Nested structs and strict aliasing in c
Asked Answered
U

4

18

Please consider the following code:

typedef struct {
  int type;
} object_t;

typedef struct {
  object_t object;
  int age;
} person_t;

int age(object_t *object) {
  if (object->type == PERSON) {
    return ((person_t *)object)->age;
  } else {
    return 0;
  }
}

Is this legal code or is it violating the C99 strict aliasing rule? Please explain why it is legal/illegal.

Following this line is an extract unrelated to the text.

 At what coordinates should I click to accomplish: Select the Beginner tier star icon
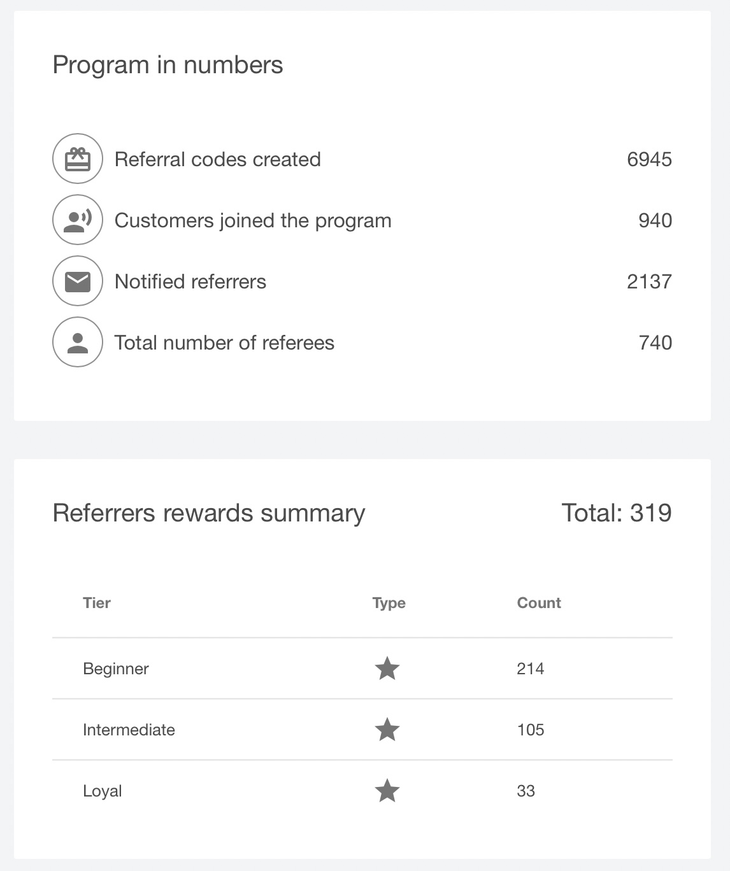(x=387, y=669)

Uninterested answered 7/12, 2011 at 13:54 Comment(18)
@outis: what exactly do you mean by class?Uninterested
@user1085684 This is not a homework assignment or an interview question, is it?Ultramundane
@dasblinkenlight No, i'm writing a vm and need to determine an object type at runtime. That's why i need some kind of information in every runtime object that i can access without knowing it's type.Uninterested
The first member of each struct needs to be int type to check the type then cast it correctly.Prehistory
why should this even work? object_t has nothing to do with person_t?Sterile
While I agree with others that the question gives a bad example with persons and age, I see nothing wrong with the principle behind it. In fact, many structures in the old Amiga operating system was using this scheme.Poseur
@Prehistory that would break the strict aliasing ruleUninterested
@Sterile It's a rather common trick, you can cast a struct pointer to a pointer its first member, cause the memory layout is guaranteed to be the same (so you can treat a person_t* as an object_t* as its first member is an object_t). e.g. all of the object hierarchy of the GTK toolkit is built around this concept.Lambrequin
@Sterile but person_t has something to do with object_tUninterested
@Lambrequin yes, i know - but is it breaking the strict alias rule?Uninterested
Well, hopefully someone can answer that instead of pointing out how the code can be rewritten :-)Lambrequin
@Lambrequin - The problem with the OP's example is that he doesn't treat a person_t* as an object_t* but the other way. And that other way is unsafe even with the check on type because it could be cheated.Ramsden
@mouviciel: The problem is not that it could be cheated; the problem is that this may be violating strict-aliasing rules.Cathey
@Ramsden but that is not the question - its about if the aliasing rule is violatedUninterested
@OliCharlesworth - The two problems are linked.Ramsden
@Ramsden how are they link exactly?Uninterested
person_t includes object_t: aliasing is allowed. object_t does not include person_t: aliasing is not allowed.Ramsden
@Ramsden In that case, that's might the answer. Having a type field used for discriminating is a common way to implement your own type/object system. Such a system, ofcourse, relies on information being correct, it breaks down if e.g. object->type is incorrect, just as strlen() breaks down(gives you undefined behavior) if you pass it a NULL pointer or something that's not a string.Lambrequin
U
17

Strict aliasing rule is about two pointers of different types referencing the same location in memory (ISO/IEC9899/TC2). Although your example reinterprets the address of object_t object as an address of person_t, it does not reference memory location inside object_t through the reinterpreted pointer, because age is located past the boundary of object_t. Since memory locations referenced through pointers are not the same, I'd say that it is not in violation of the strict aliasing rule. FWIW, gcc -fstrict-aliasing -Wstrict-aliasing=2 -O3 -std=c99 seems to agree with that assessment, and does not produce a warning.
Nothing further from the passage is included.